I have observed how Emile Piters gradually but very decidedly shifted his organization towards the hourglass model. First, he made sure that his IT spending was pushed significantly towards the TOP part: it evolved from 5% at the top, and 95% at the bottom, to a situation where it’s trending towards a 30/70 ratio. But he also knew that it was not just about moving funding from the bottom to the top: the two parts of the hourglass required different skills, mentalities, cultures and leadership. And they had to be organized, managed and controlled in different ways. Above all, they had to be CONNECTED. They basically needed a perfect LAT (Living Apart Together) relationship. So Emile installed a mindset throughout the organization where the TOP part of the hourglass was fully aware that they could not fulfill their potential without the Bottom part of the hourglass, which generated the necessary funds, cashflow and scale. And the BOTTOM part of the hourglass had to be fully committed to the top part of the hourglass, and convinced that it was vital for remaining relevant in the Day After Tomorrow. Both parts were (and still are) interdependent to stay essential and relevant for the future.
I have observed many companies that have a brilliant bottom part of the hourglass, but were unable to create the top part that would allow them to remain future-proof. But I have equally seen many companies that did develop that latter capability, but were unable to get the top and bottom parts of the hourglass to align and create common objectives.
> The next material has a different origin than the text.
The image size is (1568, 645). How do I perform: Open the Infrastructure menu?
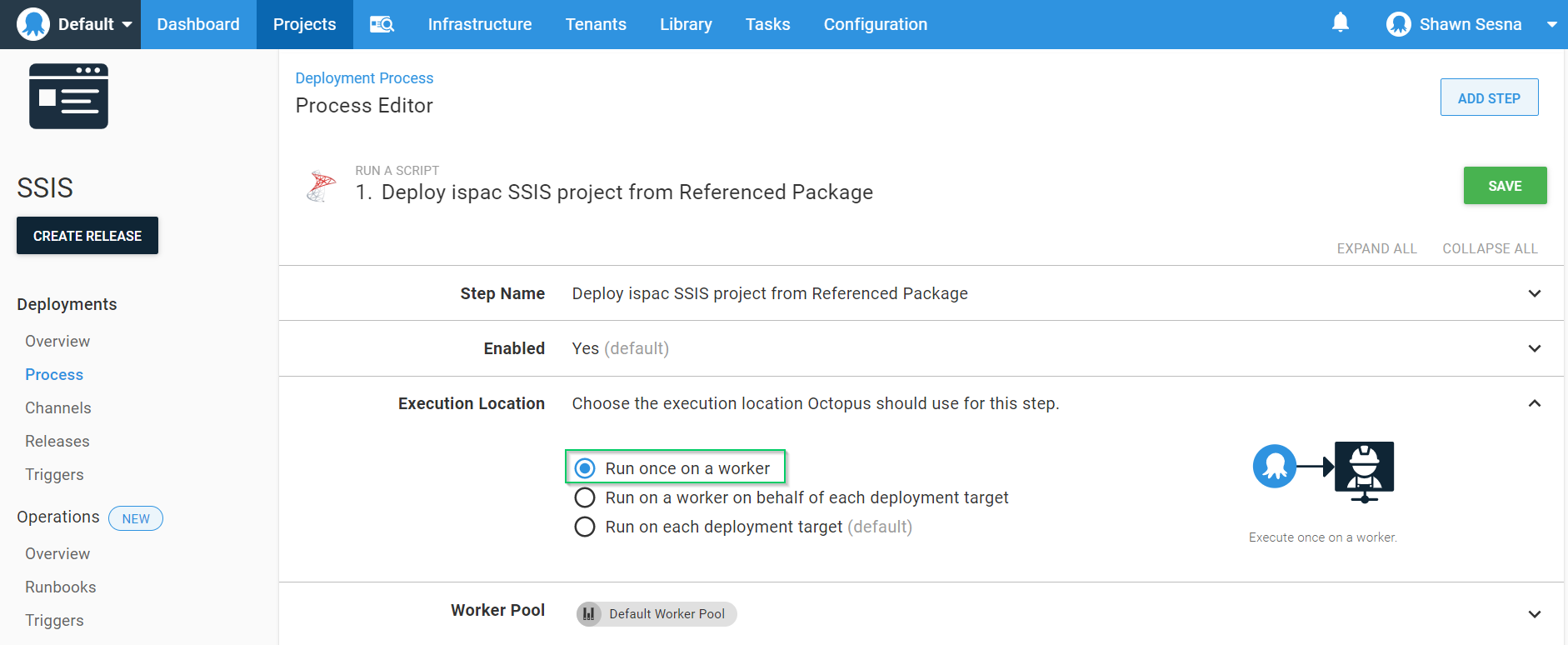pyautogui.click(x=479, y=24)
Only if you manage to properly connect and align the zero-to-one AND the one-to-n will you have a solid formula for tackling your Day After Tomorrow.
I believe this could be the ideal recipe for the Phoenix (corporate companies that know how to reinvent themselves on a permanent level to keep up with these fast-moving times - and also the subject of my upcoming book, 'The Phoenix and the Unicorn', which will be available as of March 2020): a mechanism to keep an open mind, understand new opportunities, and the possibility to bring innovations from idea to scale in a continuous process.